Unbeneficial – Attorney General Ken Paxton is keeping up the work of his predecessor, Greg Abbott, in the pursuit of suing the U.S. government. This particular instance follows the pattern of Texas refusing to give up any ground on gay marriage. The Obama administration issued a rule change to the federal Family and Medical Leave Act that gives paid family leave to gay spouses. It only affects federal workers and it would not allow same-sex couples to get married here. “[O]nly couples who were legally married elsewhere would be eligible for the benefits,” notes the Texas Tribune.
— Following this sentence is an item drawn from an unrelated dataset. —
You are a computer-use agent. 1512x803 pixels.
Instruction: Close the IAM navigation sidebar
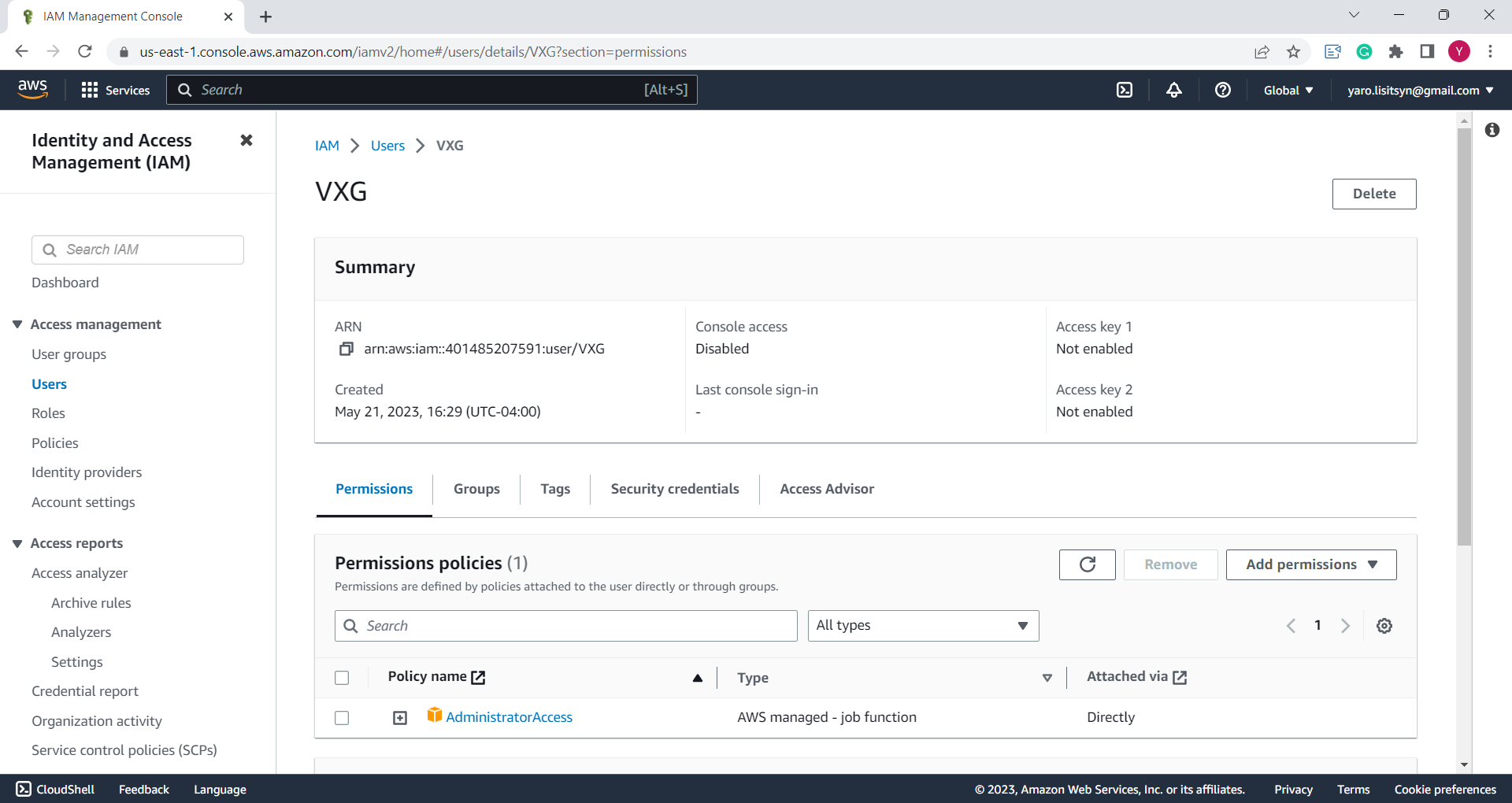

Still, dems da rules in Texas. “The newly revised definition of ‘spouse’ under the FMLA is in direct violation of state and federal laws and the U.S. Constitution,” said Paxton, who apparently made no mention of the Fourteenth Amendment.
Misconduct – The prosecutor in a Texas death penalty case that garnered national headlines has been “formally accused of misconduct over allegations that he concealed evidence during the 1992 murder trial,” according to the Dallas Morning News. “The State Bar of Texas has asked a Navarro County court to discipline John H. Jackson,” whose efforts got Cameron Todd Willingham executed. A prisoner who shared a cell with Willingham claimed that Willingham confessed to the killings. That prisoner, who was to receive special treatment for his cooperation, later recanted. Along with that, “several fire science experts and a state panel have since said [the accusation of an intentionally set fire] was wrong and unsupported by evidence.” Jackson, through his attorney, has requested a jury trial.
Prison Break – Having a riot in your prison is bad for business, which helps explain why the Willacy County Correctional Center has lost its federal contract. The immigration prison was the site of a prisoner riot last month, although authorities didn’t cite that as a reason for ending the relationship. The private prison’s spokesman said “the bureau decided to end the contract because inmate numbers were down and the facility became unnecessary,” according to the Houston Chronicle. “The number of inmates in federal prisons has decreased by about 5,000 in the past year. However, the number has almost quadrupled since 1990, overcrowding facilities and prompting the government to seek help from corporate contractors like [the one in Texas] to store inmates.” For those many, many men stuck in prison, there is at least one tiny bit of good news. “The TDCJ is now preparing to permit any of its inmates to grow beards,” reports the Dallas Observer. “The beards must be grown for religious reasons and no more than a half-inch long.” The policy change comes on the heels of a Supreme Court case concerning a Muslim man’s facial hair preferences.
Miracle Flop – More bad news on the economic front. New U.S. Bureau of Labor Statistics data has found that Texas ceded its position to California as the top job-maker in January. As the San Antonio Express-News notes, “the change could be caused by lower energy costs in other states.” The Dallas Fed added to the bad news when it “lowered its job growth forecast for Texas this year due to the impact of plunging oil prices,” writes the Dallas Morning News. According to one expert, “this year, Texas could trail the nation in job growth for the first time in 12 years.”